Diese Quelle wird immer prekärer, je älter die Bevölkerung wird und je tiefer die Geburtenrate sinken. Viele werden vom sozialen Sicherheitsnetz des Staates abhängig werden. Die Situation erschweren könnten sinkende Steuereinnahmen sein, weil die Abhängigen im Vergleich zu den Verdienern immer mehr werden. Zur Zeit gibt es sieben Arbeitende für jeden Menschen im Pensionsalter. In den nächsten 15 Jahren wird diese Zahl halbiert.

Länder mit alternder Bevölkerung tendieren zu hoher Staatsverschuldung, weil die Ausgaben für Gesundheit und Renten steigen. Thailand sollte steuerliche Bürden auf sich nehmen und vorausplanen. Die bestehenden Pensionspläne sind hauptsächlich starr ausgelegt. Das heisst, den Pensionären wird ein vorgegebener Betrag ausbezahlt. Das unterscheidet sich vom Ansatz einer leistungsdefinierten Summe, die abhängig vom einbezahlten Betrag geleistet wird.

So scheint es, dass Thailand’s starkes Vertrauen in vorgegebene, bestimmte Leistungspläne zusammen mit den steigenden Gesundheitskosten zur Insolvenz führen wird. Die Regierung muss ihre Finanzpläne restrukturieren, nachhaltiger gestalten. Sonst wird die junge, arbeitende Bevölkerung substanziell höhere Steuerlasten tragen müssen. Dies würde zur immensen Belastung  für das soziale Gefüge der Gesellschaft, wie auch für die Regierung und den Staat werden.

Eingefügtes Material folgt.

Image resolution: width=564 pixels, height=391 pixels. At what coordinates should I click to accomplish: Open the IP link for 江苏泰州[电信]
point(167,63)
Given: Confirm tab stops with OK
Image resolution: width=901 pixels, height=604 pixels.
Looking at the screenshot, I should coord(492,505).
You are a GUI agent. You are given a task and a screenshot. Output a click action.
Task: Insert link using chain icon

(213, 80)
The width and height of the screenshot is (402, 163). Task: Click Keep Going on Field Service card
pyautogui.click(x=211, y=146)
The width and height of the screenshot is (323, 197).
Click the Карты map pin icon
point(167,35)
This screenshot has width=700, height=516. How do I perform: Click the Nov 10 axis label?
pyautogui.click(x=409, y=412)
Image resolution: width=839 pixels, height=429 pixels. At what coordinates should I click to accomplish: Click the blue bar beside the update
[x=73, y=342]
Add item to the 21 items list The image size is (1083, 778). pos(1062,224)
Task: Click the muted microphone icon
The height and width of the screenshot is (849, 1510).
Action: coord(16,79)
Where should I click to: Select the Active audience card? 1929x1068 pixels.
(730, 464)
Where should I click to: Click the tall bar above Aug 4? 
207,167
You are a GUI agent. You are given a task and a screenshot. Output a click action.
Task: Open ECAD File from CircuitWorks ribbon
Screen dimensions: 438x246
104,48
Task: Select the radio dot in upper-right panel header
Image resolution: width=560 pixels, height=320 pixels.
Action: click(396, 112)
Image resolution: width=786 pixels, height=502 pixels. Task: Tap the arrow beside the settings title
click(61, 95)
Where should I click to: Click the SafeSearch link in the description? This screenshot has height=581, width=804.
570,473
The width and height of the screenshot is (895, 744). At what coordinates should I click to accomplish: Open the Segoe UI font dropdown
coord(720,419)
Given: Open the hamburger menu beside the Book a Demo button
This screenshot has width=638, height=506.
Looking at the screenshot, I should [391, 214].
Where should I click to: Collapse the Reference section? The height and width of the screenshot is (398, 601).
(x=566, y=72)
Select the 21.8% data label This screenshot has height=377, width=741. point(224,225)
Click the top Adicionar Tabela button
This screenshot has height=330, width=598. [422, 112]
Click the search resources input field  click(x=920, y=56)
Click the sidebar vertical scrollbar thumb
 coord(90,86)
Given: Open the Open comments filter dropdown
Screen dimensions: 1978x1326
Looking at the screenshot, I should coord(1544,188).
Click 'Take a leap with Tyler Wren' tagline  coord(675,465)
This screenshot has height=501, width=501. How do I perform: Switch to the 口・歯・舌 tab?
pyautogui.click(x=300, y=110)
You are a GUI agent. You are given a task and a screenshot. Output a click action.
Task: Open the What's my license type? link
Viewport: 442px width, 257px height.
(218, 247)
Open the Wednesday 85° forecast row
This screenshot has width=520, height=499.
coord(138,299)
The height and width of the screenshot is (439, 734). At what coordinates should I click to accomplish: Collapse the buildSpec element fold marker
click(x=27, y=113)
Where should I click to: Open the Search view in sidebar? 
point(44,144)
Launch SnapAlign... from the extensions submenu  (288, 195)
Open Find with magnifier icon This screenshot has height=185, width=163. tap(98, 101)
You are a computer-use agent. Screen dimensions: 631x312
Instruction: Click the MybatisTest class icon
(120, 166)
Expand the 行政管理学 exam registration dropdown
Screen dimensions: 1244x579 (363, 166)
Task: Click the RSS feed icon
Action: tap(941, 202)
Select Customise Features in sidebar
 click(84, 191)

Die Strategien der meisten thailändischen Sparer werden nicht den erwarteten Erfolg haben. Ein grosser Teil des Geldes liegt auf traditionellen Sparbüchern. Die Aussichten auf Zinsertrag sind aufgrund kleiner Guthaben der Pensionäre gering, und die Zinssätze werden durch Änderungen im Kreditgeschäft sinken. Ausserdem, angesichts der alternden Bevölkerung, werden Portfolios mehr und mehr Richtung sichere Anlagen geschoben, welche Profite auf Staatsanleihen u.ä. potentiell noch mehr drücken. Dies könnte zu einer Deflation führen, wie sie gemäss International Monetary Fund Japan und Europa zur Zeit erleben. 

Finanzielle Kenntnisse würde Haushalte ermöglichen, ihr Geld besser zu verwalten und höhere Erträge auf Guthaben zu erzielen.

Späteres Pensionsalter könnte ebenso helfen. Die Regierung sollte institutionelle und gesetzliche Barrieren, welche Menschen im Pensionsalter vor Arbeit abhalten, entfernen. Viele fite und fähige Pensionäre würden ihre Karriere gerne vorsetzen, werden aber durch Arbeitsgesetze, Rentenregulierungen und die Einstellung der Firmen davon abgehalten.

Obwohl ein heute 60-jähriger heute viel gesünder als nur vor einem Jahrzehnt ist, er noch viel länger lebt und noch viele Jahre rüstig und gesund bis zum goldenen Alter bleiben wird, spiegelt das offizielle Rentenalter diesen Umstand nicht.

Die Option verzögerte Pension würde nicht nur den älteren Arbeitnehmern selbst zugute kommen, aber auch Unternehmen und Organisationen. In vielen Bereichen und Berufen ist Erfahrung entscheidend. Firmen könnten wertvolle Arbeitskräfte gewinnen, wenn sie älteren Arbeitnehmern erlauben würden, von zu Hause aus oder Teilzeit zu arbeiten. Im Gegenzug könnten Angestellte mit Akzeptanz eines tieferen Lohnes ihren Firmen entgegenkommen.

Der heimtückische demographische Wandel wird tiefen und unvermeidlichen sozio-ökonomischen Einfluss auf Thailand haben. Schon wirtschaftlich starke Nationen wie Japan und europäische Staaten kämpfen mit ihrer alternden Bevölkerung. Jetzt ist es höchste Zeit, mit Thailand’s laxer Haltung aufzuhören und die Rentenpolitik zu reformieren.

Von Sutapa Amornvivat für die Bangkok Post. Sie ist Chef Ökonomin und First Executive Vice President des Economic Intelligence Center der Siam Commercial Bank.